# Mask R-CNN for Bin Picking

This notebook is adopted from the [TorchVision 0.3 Object Detection finetuning tutorial](https://pytorch.org/tutorials/intermediate/torchvision_tutorial.html).  We will be finetuning a pre-trained [Mask R-CNN](https://arxiv.org/abs/1703.06870) model on a dataset generated from our "clutter generator" script.


In [None]:
# Imports
import fnmatch
import json
import multiprocessing
import os

import matplotlib.pyplot as plt
import numpy as np
import torch
import torch.utils.data
from IPython.display import display
from PIL import Image

ycb = [
    "003_cracker_box.sdf",
    "004_sugar_box.sdf",
    "005_tomato_soup_can.sdf",
    "006_mustard_bottle.sdf",
    "009_gelatin_box.sdf",
    "010_potted_meat_can.sdf",
]

# Download our bin-picking model

And a small set of images for testing.

In [None]:
dataset_path = "clutter_maskrcnn_data"
if not os.path.exists(dataset_path):
    !wget https://groups.csail.mit.edu/locomotion/clutter_maskrcnn_test.zip .
    !unzip -q clutter_maskrcnn_test.zip

num_images = len(fnmatch.filter(os.listdir(dataset_path), "*.png"))


def open_image(idx):
    filename = os.path.join(dataset_path, f"{idx:05d}.png")
    return Image.open(filename).convert("RGB")


model_file = "clutter_maskrcnn_model.pt"
if not os.path.exists(model_file):
    !wget https://groups.csail.mit.edu/locomotion/clutter_maskrcnn_model.pt .

# Load the model

In [None]:
import torchvision
import torchvision.transforms.functional as Tf
from torchvision.models.detection import MaskRCNN_ResNet50_FPN_Weights
from torchvision.models.detection.faster_rcnn import FastRCNNPredictor
from torchvision.models.detection.mask_rcnn import MaskRCNNPredictor


def get_instance_segmentation_model(num_classes):
    # load an instance segmentation model pre-trained on COCO
    model = torchvision.models.detection.maskrcnn_resnet50_fpn(
        weights=MaskRCNN_ResNet50_FPN_Weights.DEFAULT
    )

    # get the number of input features for the classifier
    in_features = model.roi_heads.box_predictor.cls_score.in_features
    # replace the pre-trained head with a new one
    model.roi_heads.box_predictor = FastRCNNPredictor(in_features, num_classes)

    # now get the number of input features for the mask classifier
    in_features_mask = model.roi_heads.mask_predictor.conv5_mask.in_channels
    hidden_layer = 256
    # and replace the mask predictor with a new one
    model.roi_heads.mask_predictor = MaskRCNNPredictor(
        in_features_mask, hidden_layer, num_classes
    )

    return model


num_classes = len(ycb) + 1
model = get_instance_segmentation_model(num_classes)
device = torch.device("cuda") if torch.cuda.is_available() else torch.device("cpu")
model.load_state_dict(torch.load("clutter_maskrcnn_model.pt", map_location=device))
model.eval()

model.to(device)

# Evaluate the network

In [None]:
# pick one image from the test set (choose between 9950 and 9999)
img = open_image(9952)

with torch.no_grad():
    prediction = model([Tf.to_tensor(img).to(device)])

Printing the prediction shows that we have a list of dictionaries.
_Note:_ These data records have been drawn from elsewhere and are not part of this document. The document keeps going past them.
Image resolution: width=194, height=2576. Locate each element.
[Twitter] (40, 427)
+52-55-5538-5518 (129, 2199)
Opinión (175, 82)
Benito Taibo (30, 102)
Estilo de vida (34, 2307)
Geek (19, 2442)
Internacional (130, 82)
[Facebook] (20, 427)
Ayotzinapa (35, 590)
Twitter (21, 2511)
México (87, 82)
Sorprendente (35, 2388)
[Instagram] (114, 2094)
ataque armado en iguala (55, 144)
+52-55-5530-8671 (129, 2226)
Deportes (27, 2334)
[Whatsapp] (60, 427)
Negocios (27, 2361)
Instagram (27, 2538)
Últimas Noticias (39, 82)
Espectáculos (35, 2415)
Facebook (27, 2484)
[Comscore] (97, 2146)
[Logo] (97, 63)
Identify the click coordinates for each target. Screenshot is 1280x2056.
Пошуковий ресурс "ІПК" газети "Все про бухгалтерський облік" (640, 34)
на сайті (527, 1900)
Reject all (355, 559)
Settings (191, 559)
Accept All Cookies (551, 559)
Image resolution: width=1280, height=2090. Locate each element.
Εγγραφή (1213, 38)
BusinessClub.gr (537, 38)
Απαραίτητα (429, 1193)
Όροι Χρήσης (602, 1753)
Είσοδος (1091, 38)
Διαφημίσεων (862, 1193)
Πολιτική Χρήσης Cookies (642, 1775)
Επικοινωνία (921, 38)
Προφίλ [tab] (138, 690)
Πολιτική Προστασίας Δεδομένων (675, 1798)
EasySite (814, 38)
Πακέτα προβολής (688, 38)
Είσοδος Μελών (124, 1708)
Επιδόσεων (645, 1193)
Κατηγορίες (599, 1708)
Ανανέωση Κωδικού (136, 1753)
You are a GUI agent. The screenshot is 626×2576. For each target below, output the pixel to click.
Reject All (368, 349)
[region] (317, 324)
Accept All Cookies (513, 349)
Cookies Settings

Each element
of the list corresponds to a different image; since we have a single image,
there is a single dictionary in the list. The dictionary contains the
predictions for the image we passed. In this case, we can see that it contains
`boxes`, `labels`, `masks` and `scores` as fields.

In [None]:
prediction

Let's inspect the image and the predicted segmentation masks.

For that, we need to convert the image, which has been rescaled to 0-1 and had the channels flipped so that we have it in `[C, H, W]` format.

In [None]:
img

And let's now visualize the top predicted segmentation mask. The masks are predicted as `[N, 1, H, W]`, where `N` is the number of predictions, and are probability maps between 0-1.

In [None]:
N = prediction[0]["masks"].shape[0]
fig, ax = plt.subplots(N, 1, figsize=(15, 15))
for n in range(prediction[0]["masks"].shape[0]):
    ax[n].imshow(
        np.asarray(
            Image.fromarray(prediction[0]["masks"][n, 0].mul(255).byte().cpu().numpy())
        )
    )

# Plot the object detections

In [None]:
import random

import matplotlib.patches as patches


def plot_prediction():
    img_np = np.array(img)
    fig, ax = plt.subplots(1, figsize=(12, 9))
    ax.imshow(img_np)

    cmap = plt.get_cmap("tab20b")
    colors = [cmap(i) for i in np.linspace(0, 1, 20)]

    num_instances = prediction[0]["boxes"].shape[0]
    bbox_colors = random.sample(colors, num_instances)
    boxes = prediction[0]["boxes"].cpu().numpy()
    labels = prediction[0]["labels"].cpu().numpy()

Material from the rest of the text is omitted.